The Alaia can be traced back to the origins of surfing itself.
While the Alaia is not going to feel like any foam surfboard you’ve ever ridden, it can act as a sort of time-machine to transport you back to the beginning of wave ridding as well as offer some unique experiences.
Experimentation and exploration is only going to make you a better surfer. The alaia definitely earns a top spot for equipment to test.
What is an Alaia Surfboard?
The alaia is a thin, finless, wooden board ranging in lengths anywhere from about 6′ to 10.’
Thickness is usually no more than 1″ to 1 1/2″ and each curve and concave in the design contributes to its performance.
The thin, hard rails, concave bottoms, and flex act as the “fins” of the board.
The flat surfaces allow for extremely fast planning and gliding on the face of the wave.
They’re often made out of paulownia wood and finished with oil.
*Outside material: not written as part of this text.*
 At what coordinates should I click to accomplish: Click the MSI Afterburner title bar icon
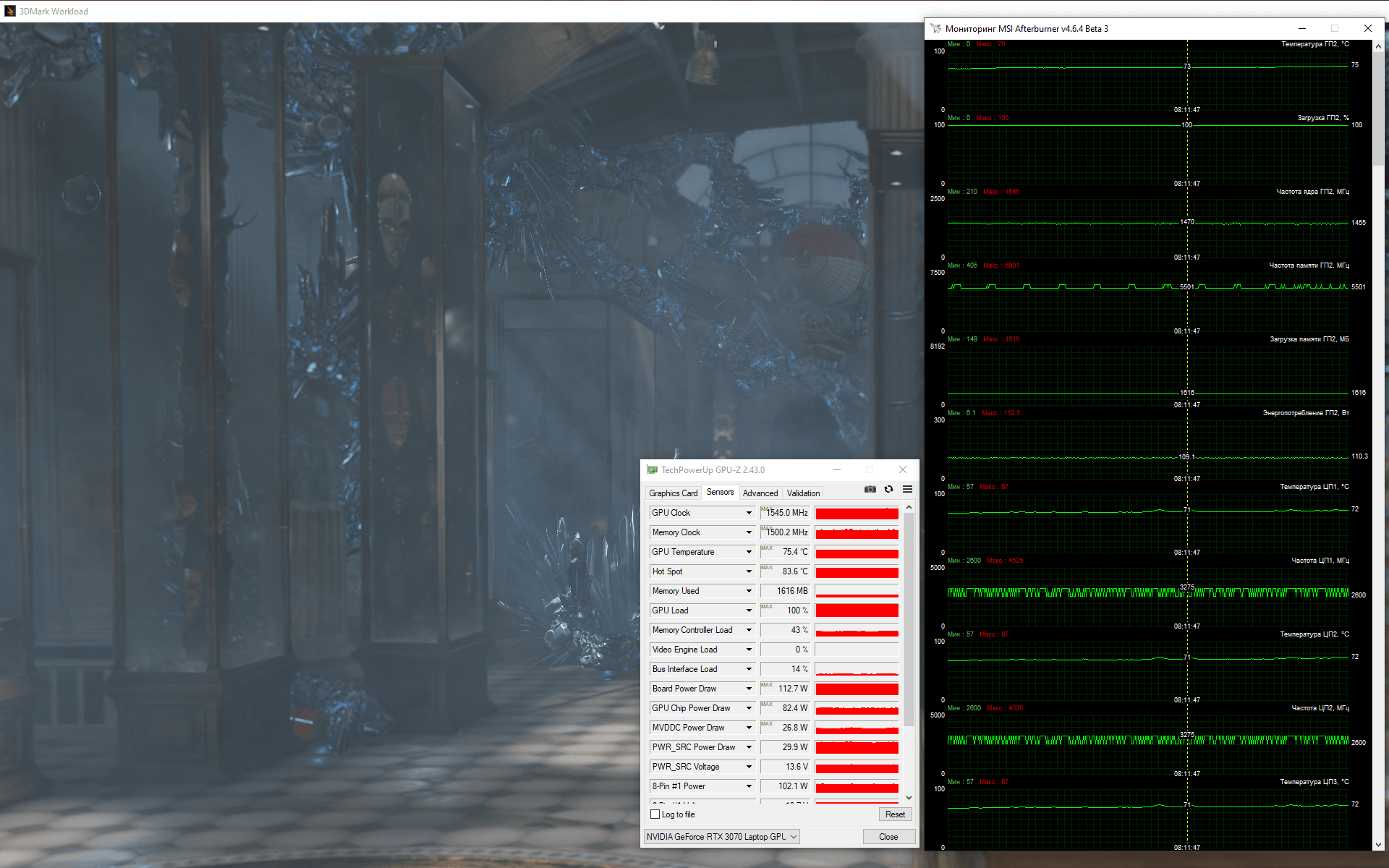pyautogui.click(x=936, y=29)
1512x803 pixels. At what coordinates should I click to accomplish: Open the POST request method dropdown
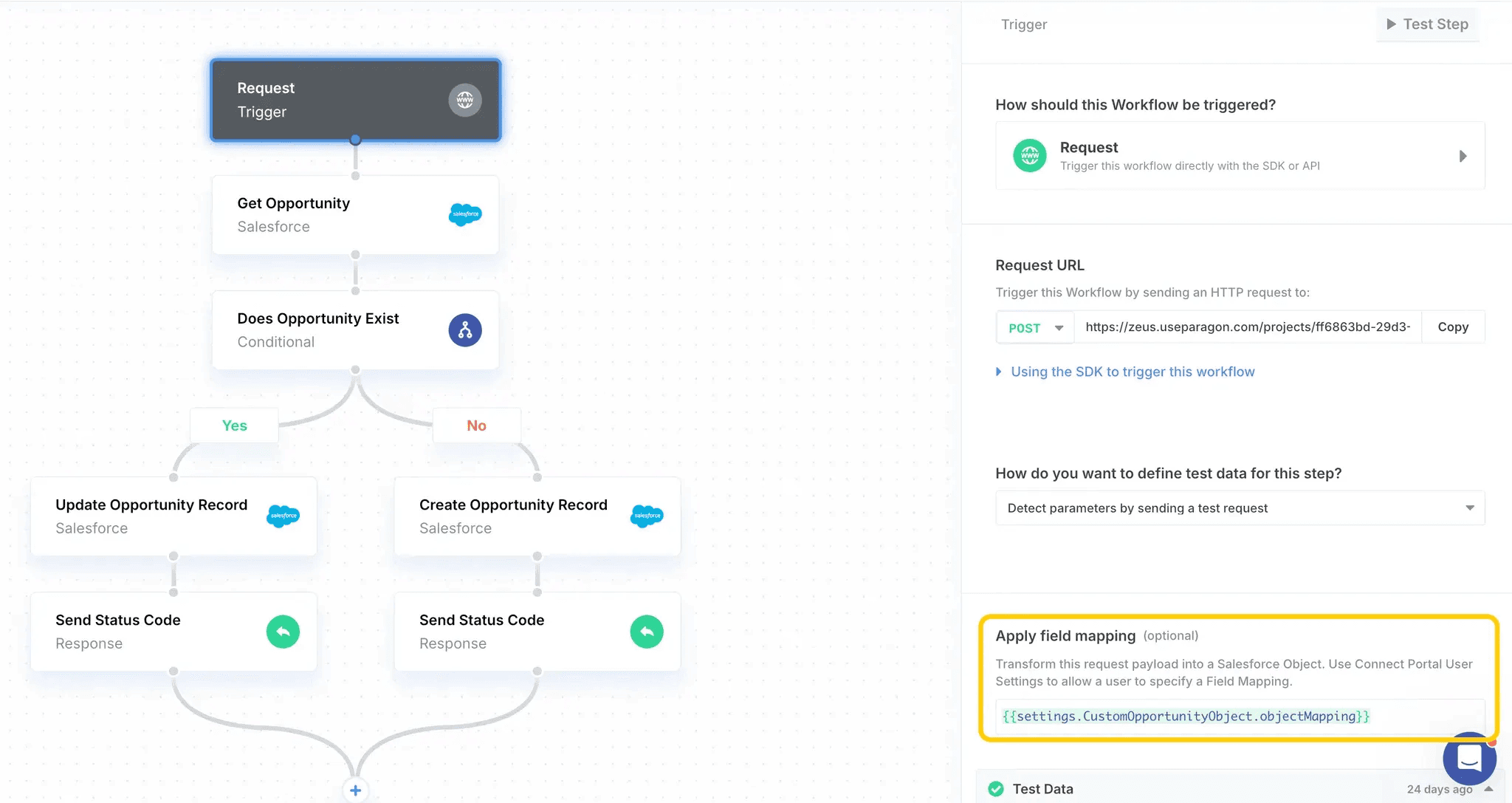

Alaias will work best in clean, glassy conditions. You can ride them either prone or standing. You’ll be able to go faster laying down, but you’ll have more maneuverability standing up.
You’ll want to get into waves at more of an angle than you would on a modern surfboard and try to trim down the line.
Moving further back on the board will help you engage the rails for speed and control.
History of the Alaia
The alaia surfboard dates back to ancient Polynesia, and could really be considered one of the original surfboards.
Ancient alaias were anywhere from 7′ to 12′ and up and could weigh as much as 100 pounds.
In Hawaii, they were shaped from solid Koa wood.
The modern alaia and the reassurance of interest in it can be attributed to Tom Wegener in 2005-2006, when he found interest in the history and the design himself.
In 2009, Surfer Magazine named Wegener Shaper of the Year. In the same year, Thomas Campbell’s surf movie “The Present” features surfers like Rob Machado on an alaia.
The alaia is maybe as close to nature as a surfboard can get. Just wood and natural oil. With proper care, an alaia can last forever.